Spotlight on Artists: Leroy Moore

Published on

April 1, 2024

McGuinness Law Group is lucky to share office space with Goldstein Borgen, Dardarian Ho, a civil rights law firm whose office is decorated almost exclusively with art created by artists with disabilities. In that spirit, we're implementing an occasional series highlighting the work of artists whose disabilities are integral to their work. Today we spotlight Leroy F. Moore, Jr., whom Celia first met as her client in a housing discrimination case.

Leroy Moore describes himself as a Black disabled writer, author, poet, hip-hop/music lover, and community activist. Born with cerebral palsy, he has dedicated much of his writing and activism to disability rights. He was founder of the Krip-Hop Nation project and co-founder of the performance art collective Sins Invalid. Krip-Hop emerged from his interest in Black musicians marginalized because of their disabilities. “The mission of Krip-Hop Project,” he has written, “is to get the musical talents of hip-hop artists with disabilities into the hands of media outlets, educators, hip-hop, disabled and race scholars, youth, hip-hop conference coordinators, and agents and to report the latest news about musicians with disabilities.” Celia has seen him perform in a Sins Invalid piece, a moving and unforgettable experience. See more at Sins Invalid.

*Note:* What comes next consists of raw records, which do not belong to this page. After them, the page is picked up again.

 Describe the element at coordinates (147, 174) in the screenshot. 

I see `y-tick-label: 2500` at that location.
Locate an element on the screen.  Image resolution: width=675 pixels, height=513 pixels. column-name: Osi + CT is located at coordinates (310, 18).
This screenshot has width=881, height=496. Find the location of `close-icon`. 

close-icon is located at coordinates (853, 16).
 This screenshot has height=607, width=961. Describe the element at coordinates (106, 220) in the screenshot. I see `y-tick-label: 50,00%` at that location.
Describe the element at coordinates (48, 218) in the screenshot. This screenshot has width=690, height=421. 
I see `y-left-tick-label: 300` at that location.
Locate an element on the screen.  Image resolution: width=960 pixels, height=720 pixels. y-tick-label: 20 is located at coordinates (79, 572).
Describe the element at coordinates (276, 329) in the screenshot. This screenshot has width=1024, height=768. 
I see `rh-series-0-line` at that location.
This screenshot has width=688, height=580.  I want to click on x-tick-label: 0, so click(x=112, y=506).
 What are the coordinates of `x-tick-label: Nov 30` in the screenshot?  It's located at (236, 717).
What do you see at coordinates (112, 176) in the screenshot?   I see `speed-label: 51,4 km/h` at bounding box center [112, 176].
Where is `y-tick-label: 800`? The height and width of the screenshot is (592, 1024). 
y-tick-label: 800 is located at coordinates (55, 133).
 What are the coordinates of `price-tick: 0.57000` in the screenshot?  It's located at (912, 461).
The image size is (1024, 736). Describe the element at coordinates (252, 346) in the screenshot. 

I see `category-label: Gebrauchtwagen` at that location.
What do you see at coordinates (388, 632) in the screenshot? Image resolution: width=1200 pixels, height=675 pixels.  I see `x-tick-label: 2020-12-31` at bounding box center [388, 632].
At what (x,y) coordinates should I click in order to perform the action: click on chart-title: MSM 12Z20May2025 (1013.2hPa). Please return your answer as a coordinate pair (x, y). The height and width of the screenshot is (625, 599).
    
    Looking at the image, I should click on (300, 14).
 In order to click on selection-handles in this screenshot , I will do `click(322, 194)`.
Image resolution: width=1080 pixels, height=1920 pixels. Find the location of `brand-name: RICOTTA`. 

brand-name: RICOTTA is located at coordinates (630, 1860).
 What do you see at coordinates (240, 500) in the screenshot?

Leroy never stops learning. He is currently a doctoral student in linguistic anthropology at UCLA. He recently finished his Master’s Thesis, “Krip-Hop Pedagogy.” Congratulations, Leroy! He also serves as the Chair of the Black Disability Studies Committee for the National Black Disability Coalition. He writes and delivers lectures and performances that reflect the intersections between racism and ableism in the United States and abroad.